### What you should do
With pictures omitted, output the records below exactly as they appear.

Records from a data collection

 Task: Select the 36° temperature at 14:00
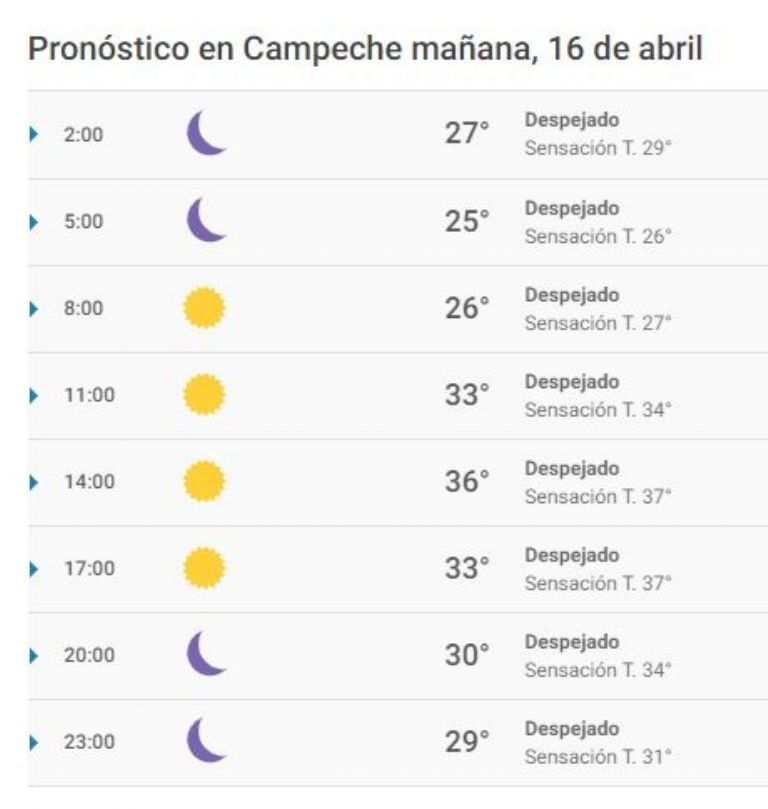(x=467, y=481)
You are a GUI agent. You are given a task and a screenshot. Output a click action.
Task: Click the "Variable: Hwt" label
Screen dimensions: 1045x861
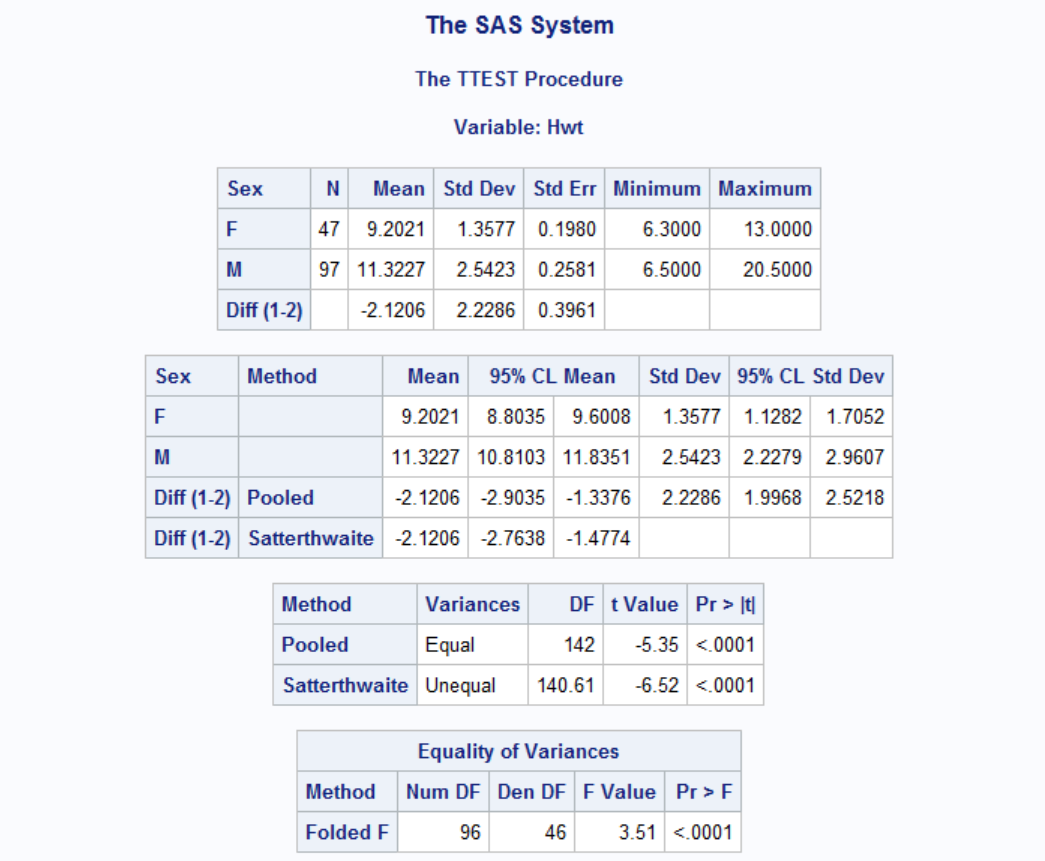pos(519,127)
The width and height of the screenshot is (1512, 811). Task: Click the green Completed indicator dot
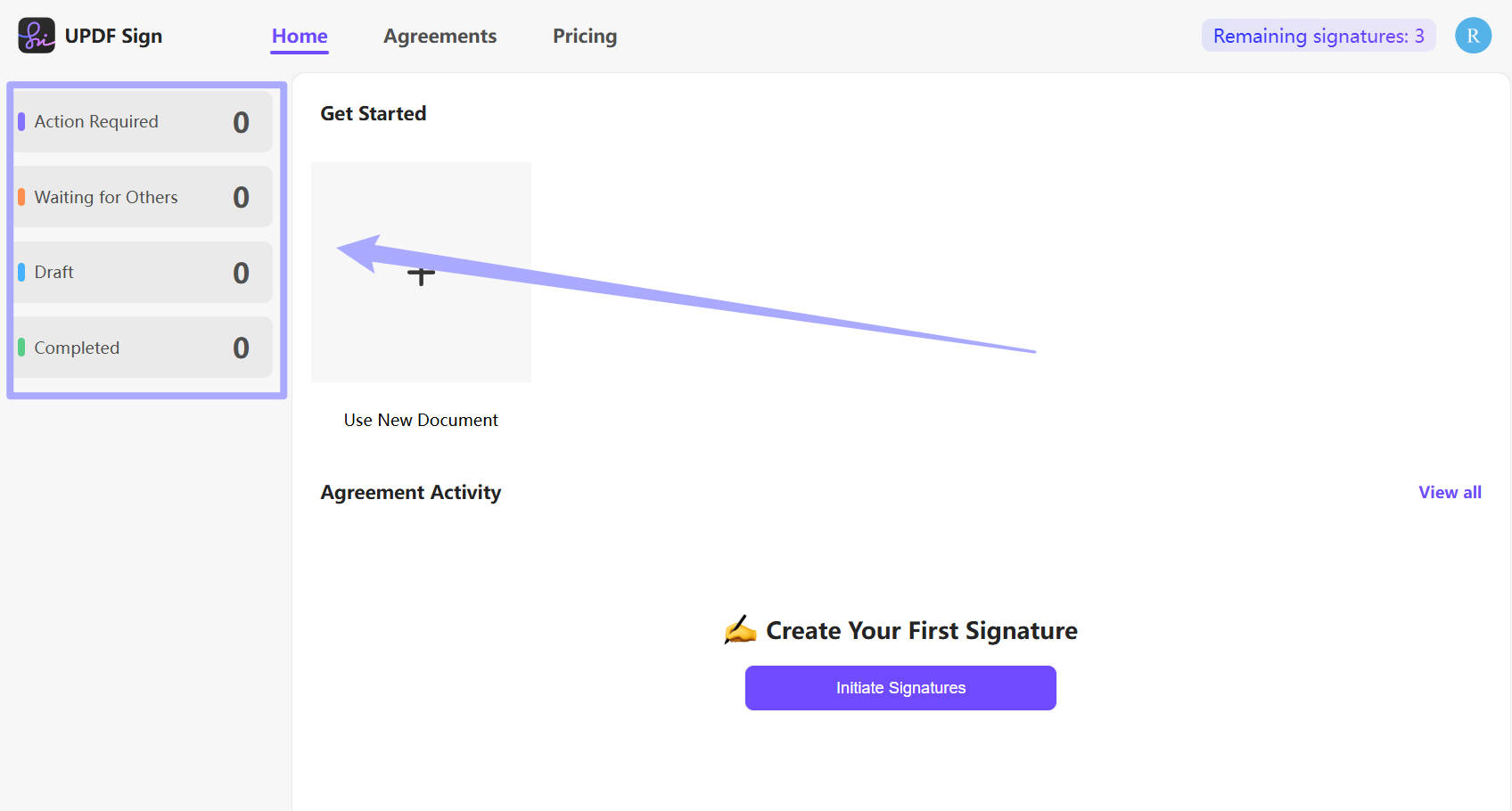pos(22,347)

### Result for this exercise
 Task: Select the 36° temperature at 14:00
(x=467, y=481)
You are a GUI agent. You are given a task and a screenshot. Output a click action.
Task: Click the "Variable: Hwt" label
Screen dimensions: 1045x861
pos(519,127)
The width and height of the screenshot is (1512, 811). Task: Click the green Completed indicator dot
pos(22,347)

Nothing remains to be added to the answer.